Analysis-China’s key property rescue tools are too hard to use to make an impact

By Liangping Gao and Clare Jim

BEIJING/HONG KONG (Reuters) – Key tools China introduced last year to stabilise the property market are making very little impact, pressuring Beijing to find new solutions for the crisis-hit sector, which analysts say must involve large-scale direct state purchases of empty apartments.

In what officials touted as a “historic” turning point for China’s property market, the People’s Bank of China (PBOC)announced in May 2024 a 300 billion yuan ($41.4 billion) relending programme, meant to facilitate 500 billion yuan in loans to firms controlled by local governments to buy empty homes and repurpose them for affordable housing.

Authorities hoped this would help reduce the giant stock of unsold apartments and improve developers’ cash flows, allowing them to resume stalled projects in a virtuous circle that would halt the market’s severe downturn since 2021.

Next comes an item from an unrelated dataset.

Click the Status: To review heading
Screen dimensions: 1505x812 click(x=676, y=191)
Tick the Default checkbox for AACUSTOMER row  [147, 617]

But by the end of September, only 16 billion yuan had been drawn from the facility.

Analysts say the design of this scheme overlooks financial and operational constraints that state-owned firms (SOEs) find hard to overcome. But reducing housing inventory is key to arresting the decline of the property sector, prompting suggestions from some economists for the tool to be replaced or complemented by fiscal intervention for apartment purchases.

Updated data for the end of December was expected to be released along with the PBOC’s quarterly report on the usage of its structural tools last week. Its absence further fuelled suspicions that this tool was not working as swiftly as intended.

“It does suggest that the PBOC thought there was something potentially embarrassing or sensitive in this data,” said Christopher Beddor, deputy China research director at Gavekal Dragonomics.

“It’s pretty clear in retrospect that May 2024 was not the major turning point for the property sector that it was hyped up to be.”

A person from the central bank’s media department couldn’t confirm whether or when new data on the relending facility would be released. The PBOC did not immediately respond to separate questions on this tool’s efficiency and future plans.

A second property rescue programme is also progressing slowly. A move last year allowing local governments to use special debt to repurchase idle land from developers has only led to few small-sized deals, with property firms saying officials only want parcels with high returns potential.

The tools were designed so that any purchases by state entities are driven by financial considerations, thus limiting the moral hazard risk of authorities picking which developers to support, having bashed the industry for irresponsible expansion.